Cliff Reid put the topic of data-sharing bluntly: there are special interest groups doing lots of sequencing of their cohorts, phenotyping larger and larger collections, and putting this data into their own databases and data warehouses. There are no federated databases to collect both rich phenotype data and genomic data generated; he predicted any effort along these lines will fail. “I’ve been working on this for a while, when I was at Complete. There are so many barriers – financial, social and personal – the barriers are so high, so while the effort for these kinds of databases are laudatory, I’m frankly pessimistic.”
It is also noteworthy that all of these individuals are working on new startups in the direct-to-consumer genomics realm, albeit solving the problem of data-sharing in different ways.
This illustrates a fundamental challenge regarding incentives for both the power of data and its importance for the benefit of society, and the barriers to its aggregation. For TCGA the US Government was willing to spend hundreds of millions of dollars; but will Big Pharma’s many billions of dollars have any incentive to share the results of all that work to give to their competition? Will the economics shift so that the cost of ‘giving away’ their own proprietary, rich datasets be offset through the mining of aggregated data from others to determine which combinations of immunotherapies (and associated key molecular markers which have yet to be discovered)?

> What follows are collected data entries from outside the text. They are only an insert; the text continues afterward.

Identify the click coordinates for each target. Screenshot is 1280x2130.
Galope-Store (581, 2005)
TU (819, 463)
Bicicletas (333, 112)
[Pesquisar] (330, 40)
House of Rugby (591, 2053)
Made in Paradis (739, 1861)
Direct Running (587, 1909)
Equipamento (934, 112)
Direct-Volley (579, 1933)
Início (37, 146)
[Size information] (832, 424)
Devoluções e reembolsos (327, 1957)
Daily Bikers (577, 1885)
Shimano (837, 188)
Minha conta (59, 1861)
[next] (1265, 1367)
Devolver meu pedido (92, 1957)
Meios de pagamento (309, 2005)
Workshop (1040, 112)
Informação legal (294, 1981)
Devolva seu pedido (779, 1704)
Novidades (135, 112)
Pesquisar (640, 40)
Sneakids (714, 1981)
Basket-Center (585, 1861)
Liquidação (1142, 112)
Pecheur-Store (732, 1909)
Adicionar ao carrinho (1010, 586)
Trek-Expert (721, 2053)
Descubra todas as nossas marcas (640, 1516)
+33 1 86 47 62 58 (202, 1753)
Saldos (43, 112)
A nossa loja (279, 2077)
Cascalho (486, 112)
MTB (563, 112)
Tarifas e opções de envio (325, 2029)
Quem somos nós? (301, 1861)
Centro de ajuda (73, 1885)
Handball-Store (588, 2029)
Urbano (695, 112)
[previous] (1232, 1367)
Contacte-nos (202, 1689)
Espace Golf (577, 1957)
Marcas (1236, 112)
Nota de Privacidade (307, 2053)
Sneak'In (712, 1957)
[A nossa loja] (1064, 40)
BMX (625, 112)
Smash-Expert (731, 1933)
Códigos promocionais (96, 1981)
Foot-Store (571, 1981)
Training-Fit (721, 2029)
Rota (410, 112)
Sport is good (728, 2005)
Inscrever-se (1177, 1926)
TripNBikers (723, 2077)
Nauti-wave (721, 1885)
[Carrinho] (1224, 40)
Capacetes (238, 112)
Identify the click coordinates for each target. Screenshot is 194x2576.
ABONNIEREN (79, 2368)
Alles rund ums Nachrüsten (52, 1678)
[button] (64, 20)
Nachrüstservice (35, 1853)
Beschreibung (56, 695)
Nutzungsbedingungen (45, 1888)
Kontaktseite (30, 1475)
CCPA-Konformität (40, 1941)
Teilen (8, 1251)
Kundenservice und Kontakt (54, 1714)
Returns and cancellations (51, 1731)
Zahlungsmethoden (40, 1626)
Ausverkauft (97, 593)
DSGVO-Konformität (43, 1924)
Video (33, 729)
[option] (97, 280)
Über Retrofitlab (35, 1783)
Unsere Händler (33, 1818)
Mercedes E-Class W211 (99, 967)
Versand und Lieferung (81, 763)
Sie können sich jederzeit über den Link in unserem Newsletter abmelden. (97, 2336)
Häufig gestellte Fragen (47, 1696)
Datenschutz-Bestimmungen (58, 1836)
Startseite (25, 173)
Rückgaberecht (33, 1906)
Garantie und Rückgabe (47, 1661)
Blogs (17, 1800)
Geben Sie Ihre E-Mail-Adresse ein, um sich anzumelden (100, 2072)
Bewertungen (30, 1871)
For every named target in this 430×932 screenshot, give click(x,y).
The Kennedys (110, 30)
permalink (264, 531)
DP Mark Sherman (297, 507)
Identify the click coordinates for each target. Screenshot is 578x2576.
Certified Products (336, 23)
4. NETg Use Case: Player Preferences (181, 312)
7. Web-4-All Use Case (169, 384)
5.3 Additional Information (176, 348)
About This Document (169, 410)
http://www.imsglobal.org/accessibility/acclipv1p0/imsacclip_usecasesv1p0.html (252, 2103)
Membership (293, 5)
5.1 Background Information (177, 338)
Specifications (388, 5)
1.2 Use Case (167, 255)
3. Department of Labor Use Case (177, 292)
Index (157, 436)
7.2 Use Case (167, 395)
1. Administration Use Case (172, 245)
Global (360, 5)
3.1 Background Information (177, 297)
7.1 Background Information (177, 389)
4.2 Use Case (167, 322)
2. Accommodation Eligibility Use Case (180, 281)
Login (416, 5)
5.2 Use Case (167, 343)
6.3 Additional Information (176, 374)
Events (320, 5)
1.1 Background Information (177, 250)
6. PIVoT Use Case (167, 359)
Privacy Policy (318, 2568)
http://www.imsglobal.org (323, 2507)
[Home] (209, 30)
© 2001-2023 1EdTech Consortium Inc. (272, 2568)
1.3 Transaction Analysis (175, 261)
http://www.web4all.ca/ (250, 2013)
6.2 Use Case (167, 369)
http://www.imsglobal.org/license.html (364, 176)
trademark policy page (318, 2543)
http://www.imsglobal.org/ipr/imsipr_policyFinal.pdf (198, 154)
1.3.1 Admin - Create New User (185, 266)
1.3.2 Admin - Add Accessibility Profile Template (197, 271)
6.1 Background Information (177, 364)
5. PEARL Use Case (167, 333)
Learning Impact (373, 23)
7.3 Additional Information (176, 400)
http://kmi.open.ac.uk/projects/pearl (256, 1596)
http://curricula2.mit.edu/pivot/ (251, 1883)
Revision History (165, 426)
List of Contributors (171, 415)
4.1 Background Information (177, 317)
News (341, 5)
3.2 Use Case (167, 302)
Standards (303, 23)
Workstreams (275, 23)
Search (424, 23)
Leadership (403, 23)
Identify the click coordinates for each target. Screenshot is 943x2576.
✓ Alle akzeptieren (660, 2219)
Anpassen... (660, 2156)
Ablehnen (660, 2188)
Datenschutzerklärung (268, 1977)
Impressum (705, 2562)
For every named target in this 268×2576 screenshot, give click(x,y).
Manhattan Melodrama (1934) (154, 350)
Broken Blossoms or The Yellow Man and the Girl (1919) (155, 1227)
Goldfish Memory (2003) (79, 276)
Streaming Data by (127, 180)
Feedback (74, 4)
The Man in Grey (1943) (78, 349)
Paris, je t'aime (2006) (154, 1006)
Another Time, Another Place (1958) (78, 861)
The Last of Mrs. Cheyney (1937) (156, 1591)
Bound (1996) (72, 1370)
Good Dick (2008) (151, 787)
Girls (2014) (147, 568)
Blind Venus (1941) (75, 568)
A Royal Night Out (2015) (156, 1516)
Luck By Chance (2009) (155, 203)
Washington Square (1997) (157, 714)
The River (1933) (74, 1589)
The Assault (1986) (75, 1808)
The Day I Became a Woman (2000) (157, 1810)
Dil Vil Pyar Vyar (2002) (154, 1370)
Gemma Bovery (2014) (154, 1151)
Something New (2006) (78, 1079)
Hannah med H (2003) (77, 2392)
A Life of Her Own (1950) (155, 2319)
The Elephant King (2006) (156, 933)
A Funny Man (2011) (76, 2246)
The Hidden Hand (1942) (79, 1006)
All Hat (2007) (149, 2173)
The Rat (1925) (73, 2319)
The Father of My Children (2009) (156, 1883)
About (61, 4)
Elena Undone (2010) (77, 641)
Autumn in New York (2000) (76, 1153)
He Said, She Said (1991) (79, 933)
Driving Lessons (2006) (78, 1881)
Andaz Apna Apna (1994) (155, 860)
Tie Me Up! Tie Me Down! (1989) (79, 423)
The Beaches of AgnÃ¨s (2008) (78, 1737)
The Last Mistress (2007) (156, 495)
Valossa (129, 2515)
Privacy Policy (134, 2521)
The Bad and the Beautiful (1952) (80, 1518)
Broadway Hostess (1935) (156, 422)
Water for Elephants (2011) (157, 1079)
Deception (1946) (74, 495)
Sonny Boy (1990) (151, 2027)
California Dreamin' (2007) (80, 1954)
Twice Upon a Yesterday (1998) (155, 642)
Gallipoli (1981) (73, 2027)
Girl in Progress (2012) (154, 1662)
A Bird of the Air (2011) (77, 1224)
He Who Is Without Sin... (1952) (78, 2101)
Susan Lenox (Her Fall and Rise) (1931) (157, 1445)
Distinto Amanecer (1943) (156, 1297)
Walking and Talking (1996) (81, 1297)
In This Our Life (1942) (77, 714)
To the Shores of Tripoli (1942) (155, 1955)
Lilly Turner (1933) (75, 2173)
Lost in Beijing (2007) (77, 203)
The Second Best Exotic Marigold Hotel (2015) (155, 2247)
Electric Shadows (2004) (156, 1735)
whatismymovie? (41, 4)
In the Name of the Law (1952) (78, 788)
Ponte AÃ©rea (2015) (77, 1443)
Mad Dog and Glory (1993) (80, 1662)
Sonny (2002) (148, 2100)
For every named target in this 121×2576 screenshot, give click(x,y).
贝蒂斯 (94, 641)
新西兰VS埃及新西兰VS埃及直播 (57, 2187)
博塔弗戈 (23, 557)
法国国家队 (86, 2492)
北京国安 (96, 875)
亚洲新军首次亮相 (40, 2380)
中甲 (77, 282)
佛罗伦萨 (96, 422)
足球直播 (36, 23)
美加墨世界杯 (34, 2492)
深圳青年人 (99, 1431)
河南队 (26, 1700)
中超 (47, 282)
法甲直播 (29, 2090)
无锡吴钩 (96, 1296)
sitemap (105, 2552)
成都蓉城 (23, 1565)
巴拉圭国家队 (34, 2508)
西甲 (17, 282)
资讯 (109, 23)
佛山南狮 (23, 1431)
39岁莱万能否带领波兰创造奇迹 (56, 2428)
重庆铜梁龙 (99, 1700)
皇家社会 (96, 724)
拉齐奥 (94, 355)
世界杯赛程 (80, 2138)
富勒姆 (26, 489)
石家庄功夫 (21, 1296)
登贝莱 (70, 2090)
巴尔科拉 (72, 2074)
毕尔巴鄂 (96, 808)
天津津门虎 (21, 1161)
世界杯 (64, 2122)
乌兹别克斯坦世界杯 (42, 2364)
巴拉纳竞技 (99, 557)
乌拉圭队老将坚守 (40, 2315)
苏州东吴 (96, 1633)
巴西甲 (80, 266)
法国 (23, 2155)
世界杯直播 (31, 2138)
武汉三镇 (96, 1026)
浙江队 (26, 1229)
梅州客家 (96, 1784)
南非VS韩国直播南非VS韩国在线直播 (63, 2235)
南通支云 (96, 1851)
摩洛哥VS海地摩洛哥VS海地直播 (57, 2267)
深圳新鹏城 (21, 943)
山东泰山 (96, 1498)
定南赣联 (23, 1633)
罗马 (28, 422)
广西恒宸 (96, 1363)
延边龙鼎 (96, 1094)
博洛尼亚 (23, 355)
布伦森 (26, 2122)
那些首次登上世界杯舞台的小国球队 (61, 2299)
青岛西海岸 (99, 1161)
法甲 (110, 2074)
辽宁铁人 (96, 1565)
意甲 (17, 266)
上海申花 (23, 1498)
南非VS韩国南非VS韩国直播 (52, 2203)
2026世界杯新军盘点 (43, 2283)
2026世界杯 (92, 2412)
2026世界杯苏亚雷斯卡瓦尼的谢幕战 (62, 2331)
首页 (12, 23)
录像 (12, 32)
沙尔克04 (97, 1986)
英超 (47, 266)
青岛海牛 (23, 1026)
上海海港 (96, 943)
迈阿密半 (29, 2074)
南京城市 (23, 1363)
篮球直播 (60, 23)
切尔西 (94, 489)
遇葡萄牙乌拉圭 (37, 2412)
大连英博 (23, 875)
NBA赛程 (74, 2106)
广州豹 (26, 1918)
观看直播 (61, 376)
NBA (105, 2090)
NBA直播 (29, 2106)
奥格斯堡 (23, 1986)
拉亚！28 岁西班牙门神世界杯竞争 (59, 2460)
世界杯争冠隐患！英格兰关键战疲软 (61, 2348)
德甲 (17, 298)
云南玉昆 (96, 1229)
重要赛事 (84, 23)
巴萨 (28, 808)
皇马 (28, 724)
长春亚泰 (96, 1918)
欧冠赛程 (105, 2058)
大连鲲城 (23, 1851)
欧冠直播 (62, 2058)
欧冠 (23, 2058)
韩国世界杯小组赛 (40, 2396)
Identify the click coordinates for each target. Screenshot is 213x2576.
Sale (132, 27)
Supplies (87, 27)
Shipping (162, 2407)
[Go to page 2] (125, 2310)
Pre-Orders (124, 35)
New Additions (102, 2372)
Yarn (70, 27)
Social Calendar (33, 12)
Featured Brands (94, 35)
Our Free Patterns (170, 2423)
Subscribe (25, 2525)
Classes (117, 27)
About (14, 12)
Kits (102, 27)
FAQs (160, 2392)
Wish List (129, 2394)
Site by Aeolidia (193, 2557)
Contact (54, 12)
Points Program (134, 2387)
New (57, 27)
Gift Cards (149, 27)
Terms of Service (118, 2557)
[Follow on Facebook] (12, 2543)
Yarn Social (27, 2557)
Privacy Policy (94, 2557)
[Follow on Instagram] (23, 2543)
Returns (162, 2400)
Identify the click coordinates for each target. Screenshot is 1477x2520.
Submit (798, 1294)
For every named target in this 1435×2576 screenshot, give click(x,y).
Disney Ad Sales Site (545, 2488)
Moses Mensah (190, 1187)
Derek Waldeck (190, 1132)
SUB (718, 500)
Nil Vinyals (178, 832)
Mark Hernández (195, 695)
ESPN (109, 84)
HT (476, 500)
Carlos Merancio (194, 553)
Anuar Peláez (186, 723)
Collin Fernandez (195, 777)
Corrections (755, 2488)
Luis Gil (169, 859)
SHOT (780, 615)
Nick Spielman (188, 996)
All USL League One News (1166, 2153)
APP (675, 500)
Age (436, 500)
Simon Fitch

Perhaps there isn’t a way out of the financial and social barriers to what has been dubbed ‘coopetition’. In the free-market economy there may not be a way out, that entities known as for-profit corporations act in their own self-interest, and the combinations thus derived from the result of an imperfect free market will by their own limitations not be the optimum.
This may be a case of the perfect being simply unattainable; the optimum combination of immunotherapies exist only in an ideal, unrealistic world. The future of immunotherapy remains as bright as ever regardless. A faster, efficient path to the optimum may simply not be possible.